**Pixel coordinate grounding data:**
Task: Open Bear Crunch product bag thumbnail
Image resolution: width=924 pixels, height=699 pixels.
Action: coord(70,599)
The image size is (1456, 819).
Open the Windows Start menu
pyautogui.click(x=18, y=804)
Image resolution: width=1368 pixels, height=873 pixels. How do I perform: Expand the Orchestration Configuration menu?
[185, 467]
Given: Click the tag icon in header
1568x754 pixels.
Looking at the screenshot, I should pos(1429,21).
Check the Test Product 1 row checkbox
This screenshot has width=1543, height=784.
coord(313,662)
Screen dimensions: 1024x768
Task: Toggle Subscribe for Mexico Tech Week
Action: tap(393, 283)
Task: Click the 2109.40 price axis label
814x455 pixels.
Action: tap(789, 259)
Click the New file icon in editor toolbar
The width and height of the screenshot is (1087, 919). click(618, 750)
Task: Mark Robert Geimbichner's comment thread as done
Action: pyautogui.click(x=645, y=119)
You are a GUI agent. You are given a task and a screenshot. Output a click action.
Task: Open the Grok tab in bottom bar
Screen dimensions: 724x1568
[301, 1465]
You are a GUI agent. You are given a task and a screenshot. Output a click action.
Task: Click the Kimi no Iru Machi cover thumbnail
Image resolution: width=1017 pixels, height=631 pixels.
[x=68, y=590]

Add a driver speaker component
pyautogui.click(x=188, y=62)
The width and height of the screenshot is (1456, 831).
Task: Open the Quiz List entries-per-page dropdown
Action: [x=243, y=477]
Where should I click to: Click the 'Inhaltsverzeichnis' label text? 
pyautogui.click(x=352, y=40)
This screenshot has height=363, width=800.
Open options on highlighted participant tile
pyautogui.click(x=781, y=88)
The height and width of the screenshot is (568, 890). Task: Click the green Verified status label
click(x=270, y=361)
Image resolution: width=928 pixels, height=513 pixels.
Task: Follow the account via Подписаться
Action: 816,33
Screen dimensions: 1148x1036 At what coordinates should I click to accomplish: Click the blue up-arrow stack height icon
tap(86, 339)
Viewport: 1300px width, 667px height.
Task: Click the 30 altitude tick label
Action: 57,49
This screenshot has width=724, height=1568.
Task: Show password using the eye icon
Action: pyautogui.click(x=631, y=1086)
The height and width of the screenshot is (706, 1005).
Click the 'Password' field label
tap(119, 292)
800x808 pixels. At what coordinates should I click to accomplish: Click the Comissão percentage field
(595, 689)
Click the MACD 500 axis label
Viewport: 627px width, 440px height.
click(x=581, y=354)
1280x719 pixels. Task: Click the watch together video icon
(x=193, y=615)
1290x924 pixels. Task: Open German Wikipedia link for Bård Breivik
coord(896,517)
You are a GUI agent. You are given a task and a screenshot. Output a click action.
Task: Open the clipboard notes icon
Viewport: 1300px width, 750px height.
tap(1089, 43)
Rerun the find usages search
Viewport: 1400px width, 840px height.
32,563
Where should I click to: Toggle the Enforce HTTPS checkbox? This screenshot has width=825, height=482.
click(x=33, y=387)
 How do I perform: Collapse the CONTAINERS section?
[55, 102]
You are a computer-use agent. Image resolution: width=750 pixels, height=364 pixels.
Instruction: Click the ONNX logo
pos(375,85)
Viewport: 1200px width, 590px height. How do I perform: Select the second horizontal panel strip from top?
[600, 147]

**Instructions for the task:**
Check each line of the entries for "thumbnail" and copy those that have it.

**Response area:**
Task: Open Bear Crunch product bag thumbnail
Task: Click the Kimi no Iru Machi cover thumbnail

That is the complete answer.